- Page text:
COLLECTIVE responsibility, a 300-year-old doctrine, is a constitutional convention of the Westminster system of democracy that Malaysia inherited upon independence.
A cornerstone of cabinet government, collective responsibility holds that ministers should speak with one voice in public. This public unanimity still holds despite a minister’s vigorous opposition to a cabinet decision.
Any disagreement should have been aired in cabinet. Indeed, they must rightly be so. Diverse viewpoints can ensure that the right decision is made by the highest decision-making body in government.
However, once the cabinet collectively decides, ministers have no choice but to openly support it. And should a bill be tabled in Parliament, ministers are obliged to vote for it. Equally important, in parliamentary debates, ministers must defend their colleagues.
This principle of collective responsibility also prohibits public disparagement of the discharge of another minister’s responsibility. Breach of this principle can invite the wrath of the prime minister.

- Goal of the exercise:
Can you repeat the passage on collective responsibility, starting at the words "COLLECTIVE responsibility, a" and stopping after "a cabinet decision.", but switch "ministers" to "cabinet members"?

- Raw data:

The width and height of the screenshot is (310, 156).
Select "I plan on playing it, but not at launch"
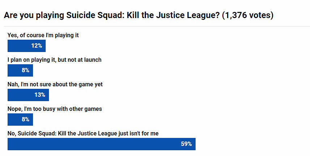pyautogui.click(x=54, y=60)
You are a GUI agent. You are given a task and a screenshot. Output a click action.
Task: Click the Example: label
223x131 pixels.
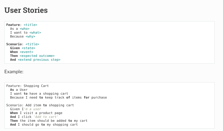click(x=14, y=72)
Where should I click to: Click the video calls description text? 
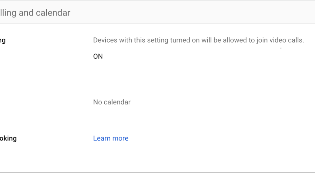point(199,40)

- Solution to the exercise:
COLLECTIVE responsibility, a 300-year-old doctrine, is a constitutional convention of the Westminster system of democracy that Malaysia inherited upon independence.
A cornerstone of cabinet government, collective responsibility holds that cabinet members should speak with one voice in public. This public unanimity still holds despite a minister’s vigorous opposition to a cabinet decision.